The the quiet settlement of Aurora consisted of a few farms and a crossroads store in the late 19th century. Among its residents was Colonel D. W. Milton, a former Confederate lieutenant, who lived there with his family.


His son Owen Milton, was born in Aurora around 1874. Of medium height with pleasant features, Owen graduated from an Arkansas college and spent three years teaching school in the state.



In the spring of 1896, the 22-year-old teacher left the Ozarks for Florida. He signed on with the schooner Competitor as a newspaper correspondent. The vessel carried arms and supplies for Cuban rebels fighting Spanish colonial rule. The uprising on the island had begun the previous year, and expeditions like this one regularly departed from American ports with volunteers and material aid.


Sympathy for the Cuban cause ran strong in the South, where many saw parallels to their own past struggles.



The Competitor sailed in April. Spanish gunboats patrolled the waters off Cuba. On April 25 they seized the schooner and took five men into custody: two Cubans named Bedia and Maza, the Englishman James Kildea, the commander Alfredo Laborde (born in New Orleans), and Owen Milton.


They were transported to Havana. A military court-martial quickly convicted all five of piracy and treason, sentencing them to death by firing squad. Word of the condemnation spread through American newspapers by mid-May. In Jacksonville, Florida, Confederate veterans organized protests on behalf of Owen, the son of one of their own officers.


Telegrams and petitions reached Washington. The United States government pressed Spain to grant the prisoners a civil trial instead of summary military justice. Britain made similar demands for Kildea. Under diplomatic pressure from Madrid, Captain-General Valeriano Weyler stayed the executions.

The men remained in Havana prisons for months while diplomatic cables crossed the Atlantic and American opinion sharpened. Back in Aurora, the Milton family and neighbors followed the developments through the papers.


Owen had carried no weapons; his role centered on reporting. Resolution came on January 23, 1897, the saint's day of the Spanish king. Spain released the American political prisoners on the condition that they provide no further assistance to the insurgents. Owen and the others walked free.


The affair quieted as tensions between the United States and Spain moved toward open war in 1898.
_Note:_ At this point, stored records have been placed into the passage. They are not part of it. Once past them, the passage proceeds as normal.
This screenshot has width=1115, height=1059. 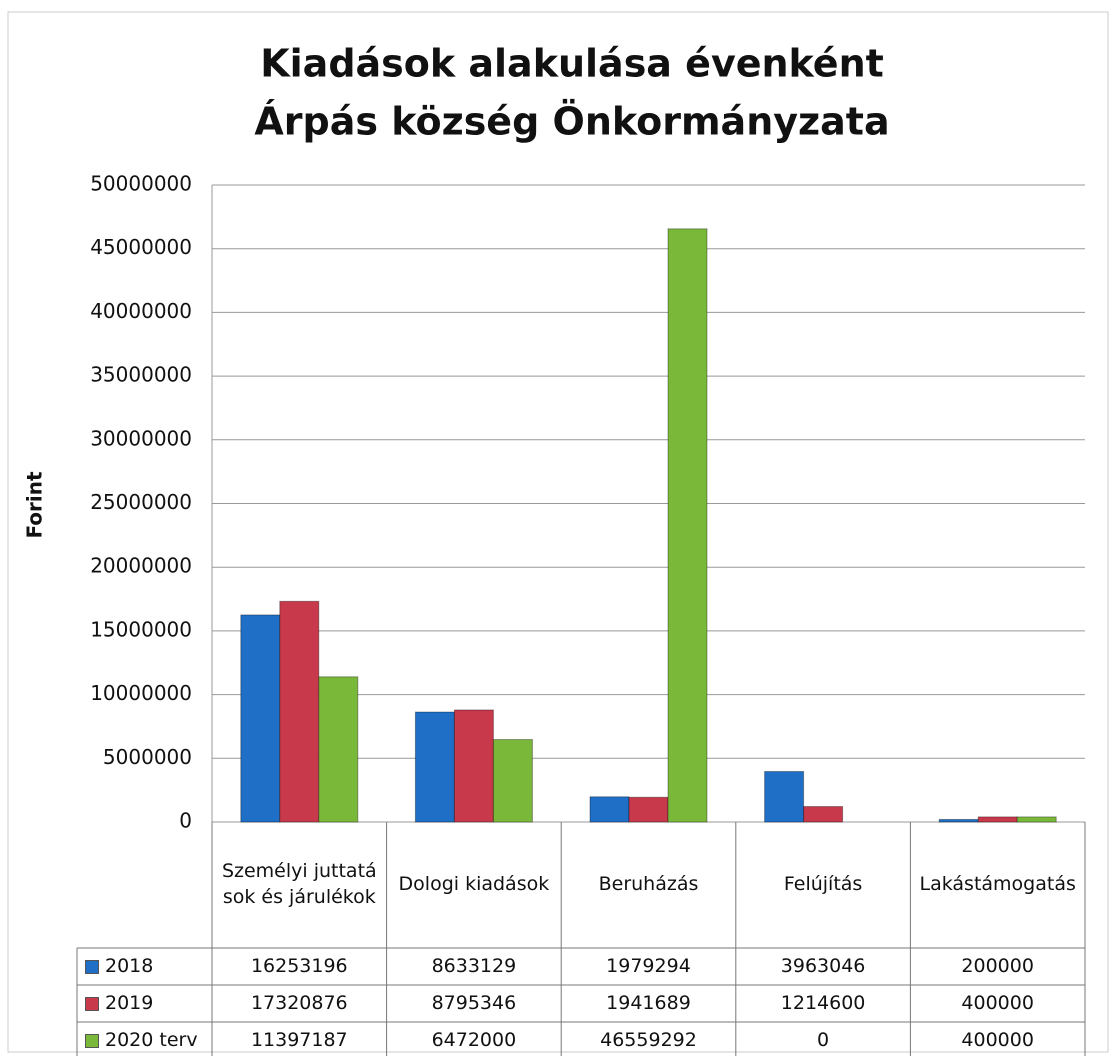 I want to click on y-tick-label: 20000000, so click(x=141, y=566).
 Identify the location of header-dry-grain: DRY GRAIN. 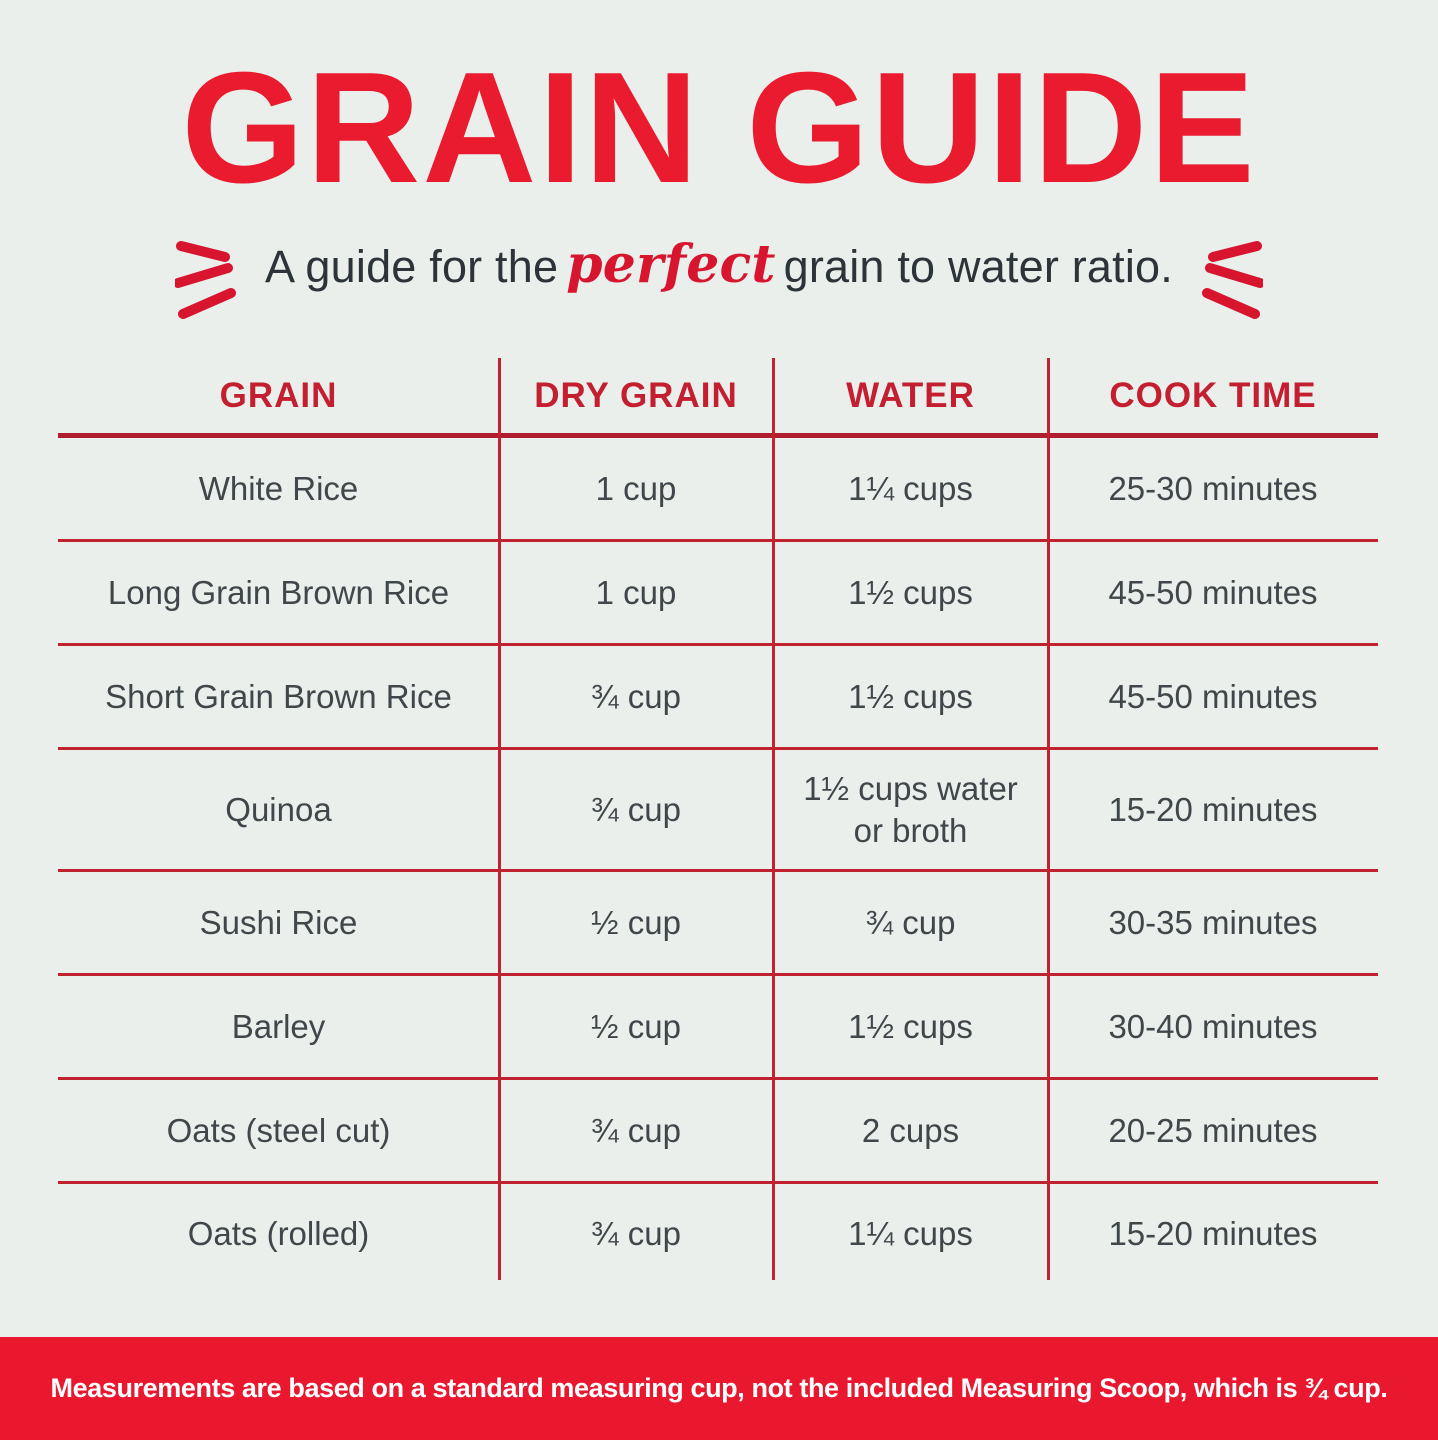
(636, 395).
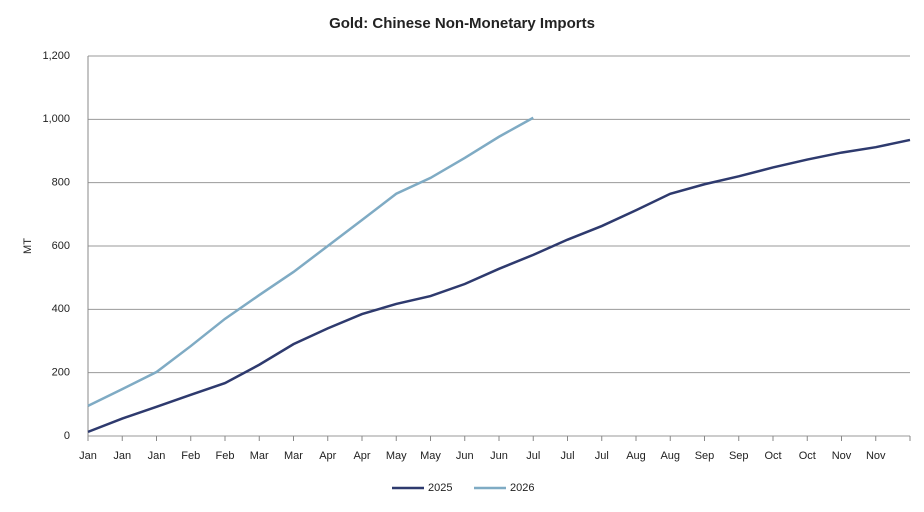 The height and width of the screenshot is (512, 924). I want to click on y-axis-label: MT, so click(28, 246).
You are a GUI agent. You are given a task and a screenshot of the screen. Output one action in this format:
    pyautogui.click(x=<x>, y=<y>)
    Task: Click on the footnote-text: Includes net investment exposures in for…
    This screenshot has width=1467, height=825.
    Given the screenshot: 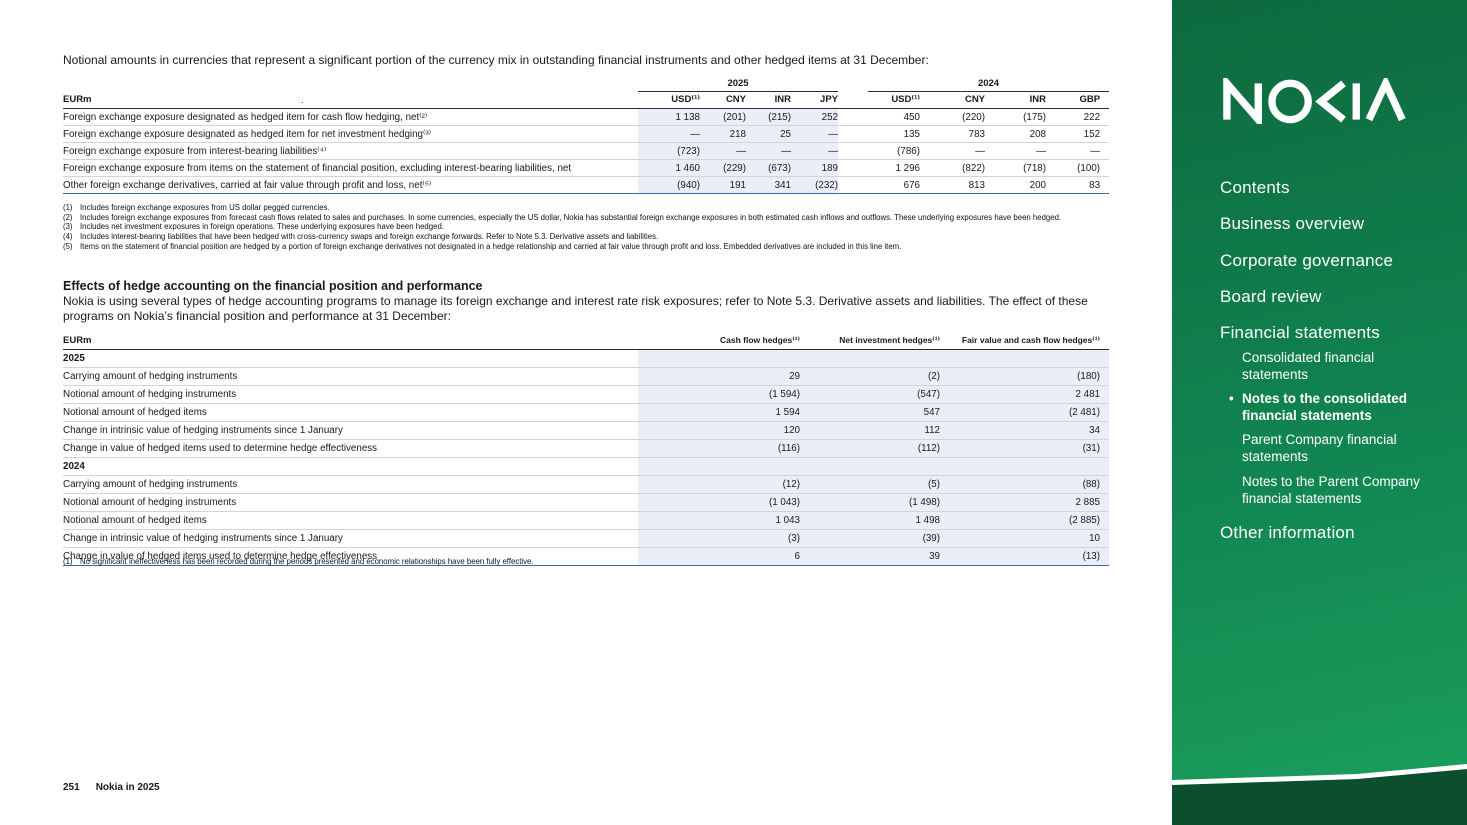 What is the action you would take?
    pyautogui.click(x=262, y=227)
    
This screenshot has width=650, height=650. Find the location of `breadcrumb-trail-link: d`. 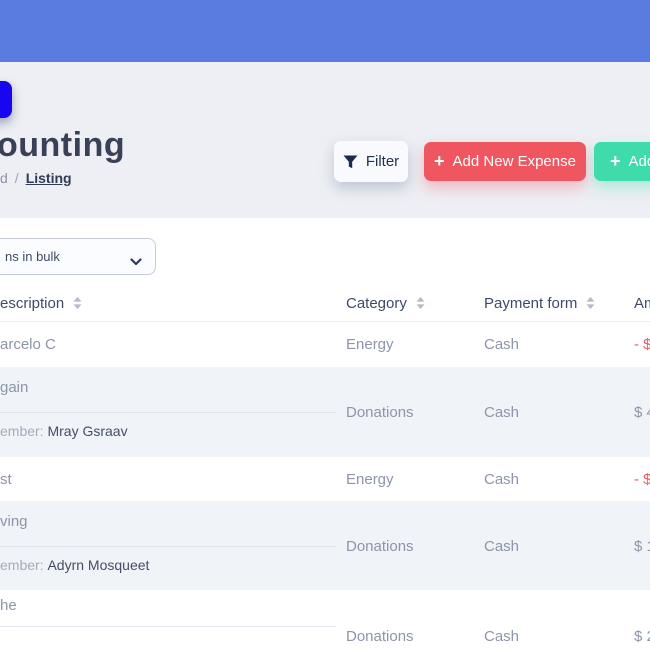

breadcrumb-trail-link: d is located at coordinates (4, 178).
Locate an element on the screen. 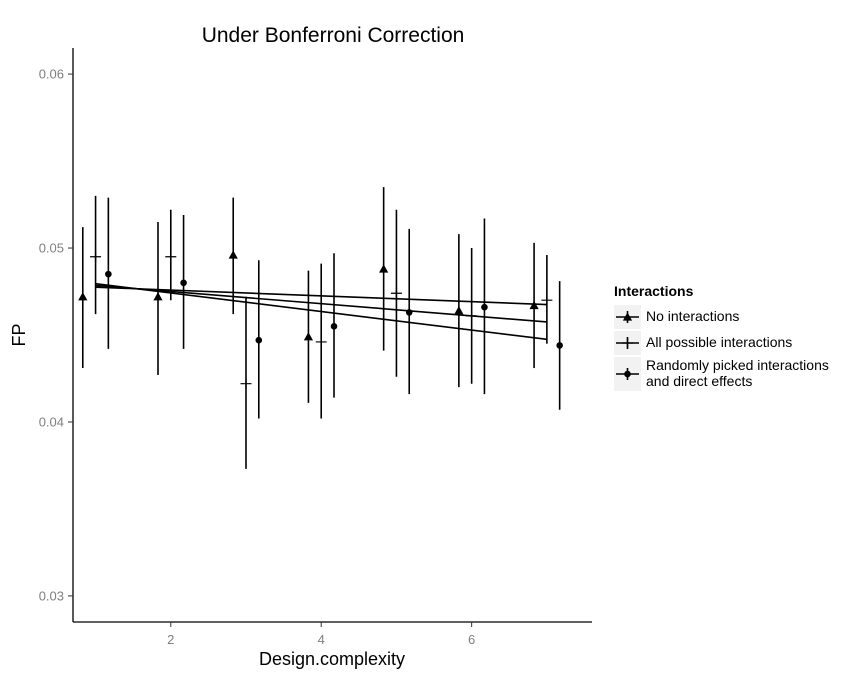 This screenshot has width=855, height=673. legend-label: Randomly picked interactions is located at coordinates (738, 365).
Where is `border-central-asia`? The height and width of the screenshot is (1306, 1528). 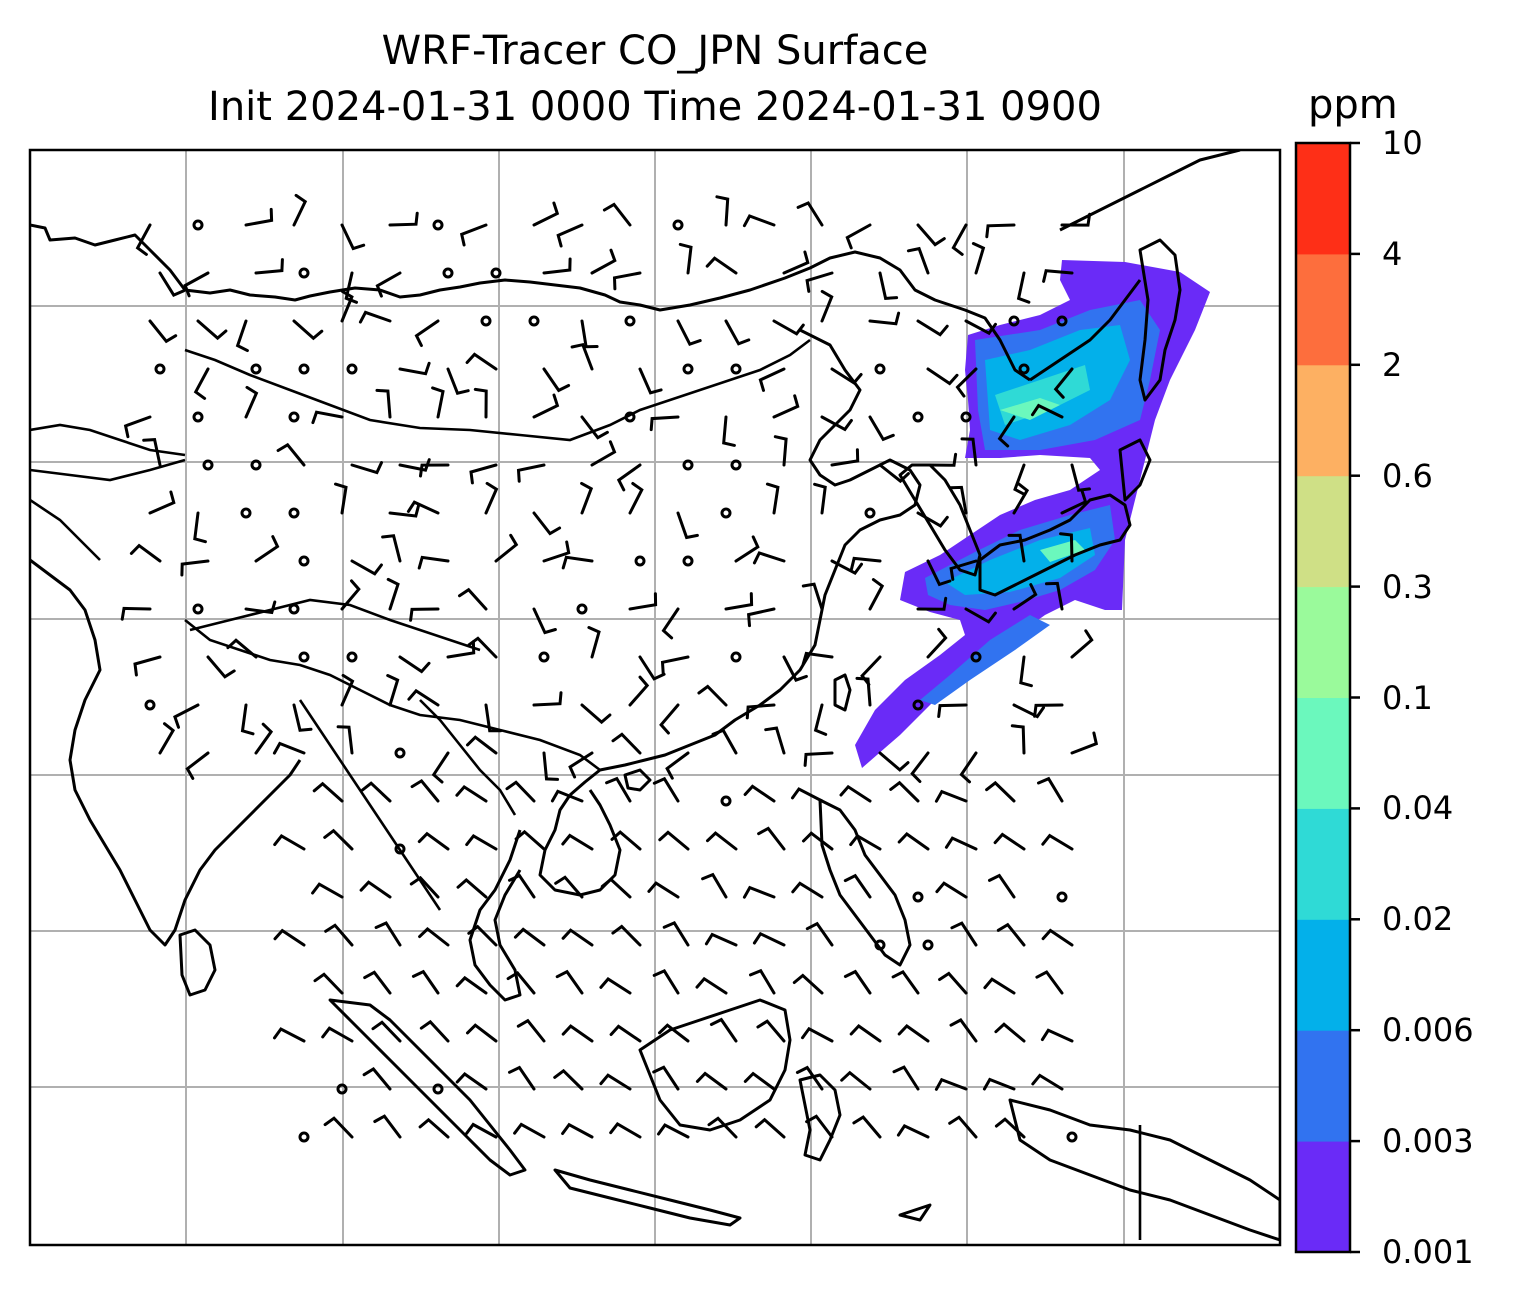
border-central-asia is located at coordinates (108, 440).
Owen returned to Arkansas. No records show that he resumed teaching or took any public role tied to the voyage. Details of his later years, any marriage or children, and his eventual death have left no clear trace in available sources.


Madison County and surrounding Ozark counties have many small family and community cemeteries. He most likely rests in one near Aurora or in a larger nearby town such as Huntsville or Eureka Springs, possibly in an unmarked or simply marked grave in a family plot with his fathe.r


His father, Col. D. W. Milton, continued to live in the area for some time afterward. Owen’s name appears in connection with the Competitor only during the weeks of his capture and release. He stepped back into private life in the hills where he had grown up.


The Competitor incident marked one of the final filibuster efforts before the Spanish-American War shifted events in Cuba. In Madison County, the episode remained a local memory of how a young man from Aurora had briefly crossed into larger history and returned.


The roads through the Boston Mountains still follow the same ridges, and the story of Owen Milton survives as a footnote to one Arkansas teacher’s encounter with revolution and diplomacy at the end of the nineteenth century.